On 19.04.22 09:59, kernel test robot wrote:
>
>
> Greeting,
>
> FYI, we noticed the following commit (built with clang-15):
>
> commit: d1ec551f874e1663bfe76b994c0010a4566cf936 ("x86/pgtable: support __HAVE_ARCH_PTE_SWP_EXCLUSIVE")
> https://github.com/hnaz/linux-mm master
>
> in testcase: trinity
> version: trinity-static-i386-x86_64-1c734c75-1_2020-01-06
> with following parameters:
>
> runtime: 300s
> group: group-01
>
> test-description: Trinity is a linux system call fuzz tester.

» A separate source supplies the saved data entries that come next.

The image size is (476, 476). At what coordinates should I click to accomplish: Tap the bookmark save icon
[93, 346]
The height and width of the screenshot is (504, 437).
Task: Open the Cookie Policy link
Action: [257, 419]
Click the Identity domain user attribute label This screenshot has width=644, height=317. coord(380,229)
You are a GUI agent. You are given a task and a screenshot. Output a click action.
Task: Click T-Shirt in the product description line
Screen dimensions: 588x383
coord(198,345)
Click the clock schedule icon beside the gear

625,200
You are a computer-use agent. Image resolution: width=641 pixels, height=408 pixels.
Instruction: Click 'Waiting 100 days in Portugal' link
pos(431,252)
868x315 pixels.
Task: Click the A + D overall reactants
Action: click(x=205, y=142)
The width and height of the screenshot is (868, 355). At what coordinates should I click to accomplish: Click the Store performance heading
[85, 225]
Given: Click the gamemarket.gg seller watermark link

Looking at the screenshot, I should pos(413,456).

> test-url: http://codemonkey.org.uk/projects/trinity/
>
>
> on test machine: qemu-system-i386 -enable-kvm -cpu SandyBridge -smp 2 -m 4G
>
> caused below changes (please refer to attached dmesg/kmsg for entire log/backtrace):
>
>
>
> If you fix the issue, kindly add following tag
> Reported-by: kernel test robot <oliver.sang@xxxxxxxxx>
>
>
> [ 40.201103][ T5099] BUG: Bad page map in process trinity-c7 pte:1713003a pmd:7ff71067
> [ 40.201999][ T5099] addr:096e7000 vm_flags:00100073 anon_vma:bff0aa00 mapping:00000000 index:96e7
> [ 40.202718][ T5099] file:(null) fault:0x0 mmap:0x0 readpage:0x0
> [ 40.203229][ T5099] CPU: 0 PID: 5099 Comm: trinity-c7 Not tainted 5.18.0-rc2-mm1-00053-gd1ec551f874e #1
> [ 40.203952][ T5099] Call Trace:
> [ 40.204195][ T5099] ? dump_stack_lvl (??:?)

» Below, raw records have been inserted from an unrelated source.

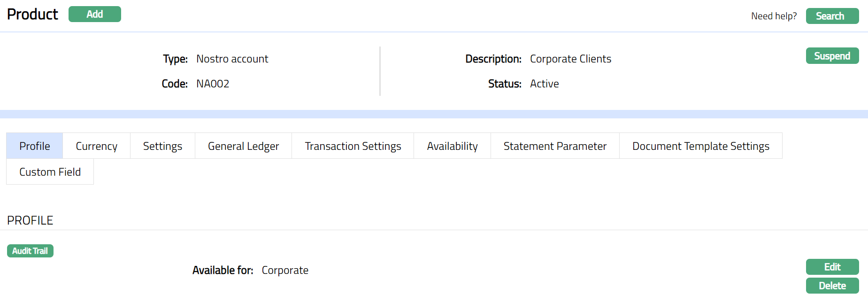Image resolution: width=868 pixels, height=303 pixels.
Task: Click the Product page heading
Action: [32, 14]
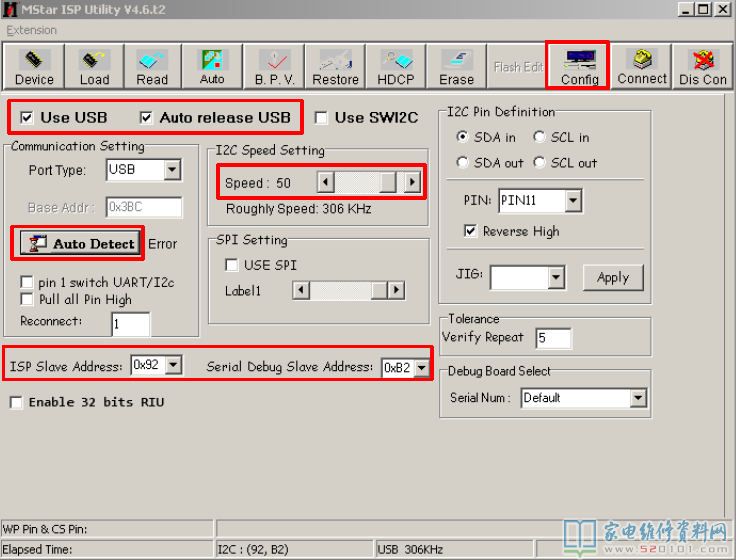Image resolution: width=736 pixels, height=560 pixels.
Task: Enable the Use SWI2C checkbox
Action: pyautogui.click(x=322, y=118)
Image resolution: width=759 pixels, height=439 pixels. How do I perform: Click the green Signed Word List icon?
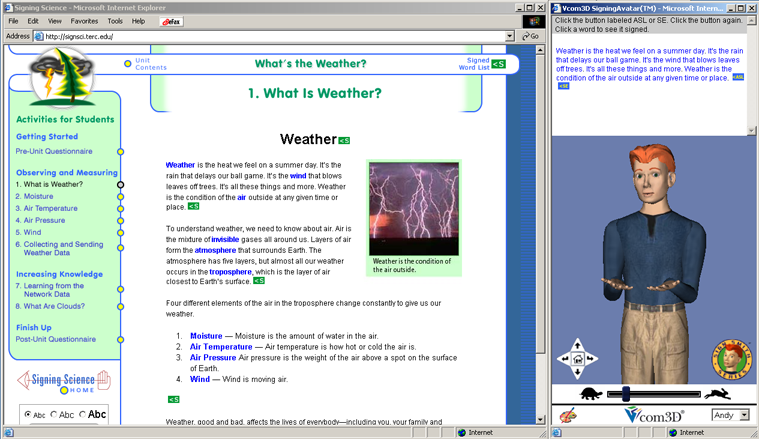click(498, 64)
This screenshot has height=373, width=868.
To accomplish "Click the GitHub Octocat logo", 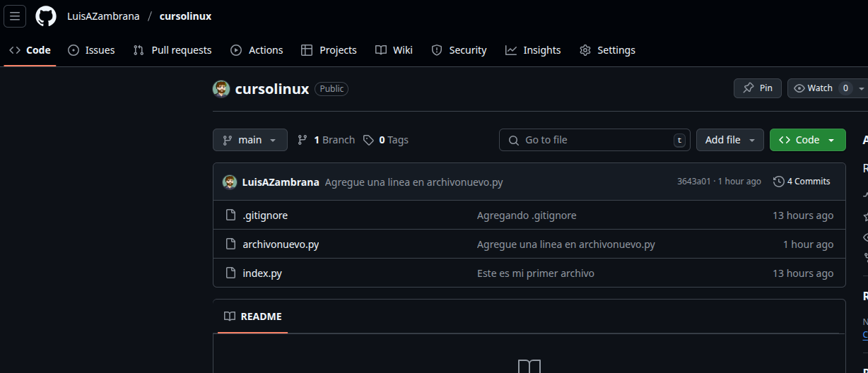I will (46, 16).
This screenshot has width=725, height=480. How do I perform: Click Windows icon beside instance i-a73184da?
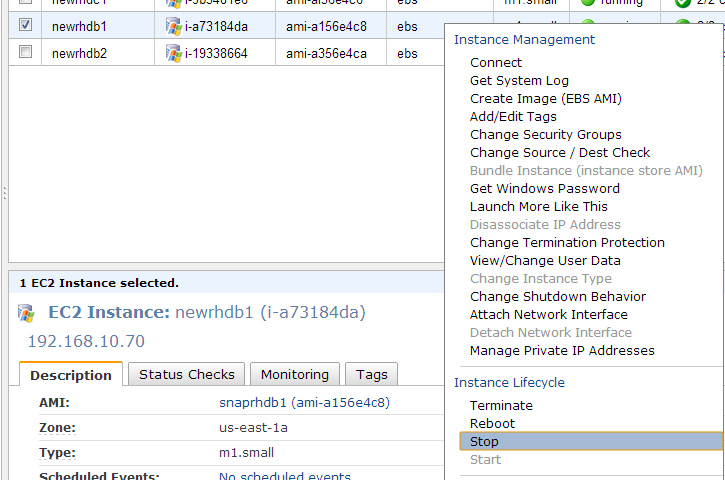pos(174,26)
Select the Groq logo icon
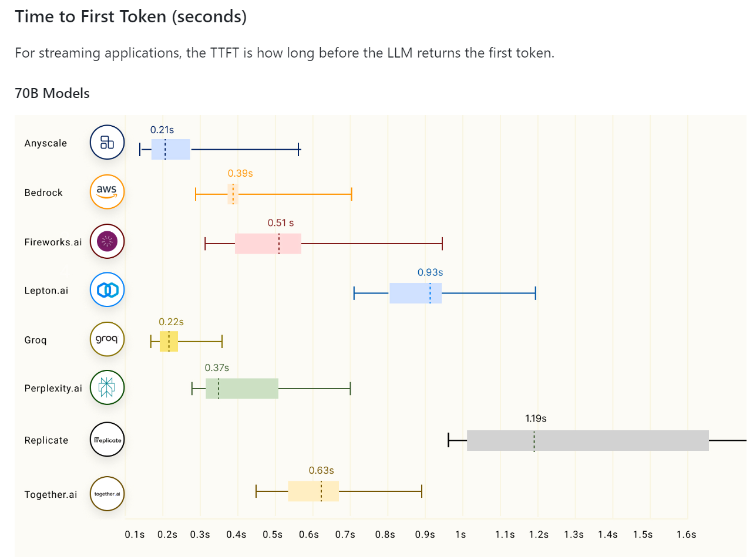Screen dimensions: 753x560 (107, 339)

> [ 40.204581][ T5099] ? dump_stack (??:?)
> [ 40.204970][ T5099] ? print_bad_pte (memory.c:?)
> [ 40.205384][ T5099] ? unmap_page_range (??:?)
> [ 40.205843][ T5099] ? unmap_single_vma (memory.c:?)
> [ 40.206271][ T5099] ? unmap_vmas (??:?)
> [ 40.206647][ T5099] ? exit_mmap (??:?)
> [ 40.207032][ T5099] ? __mmput (fork.c:?)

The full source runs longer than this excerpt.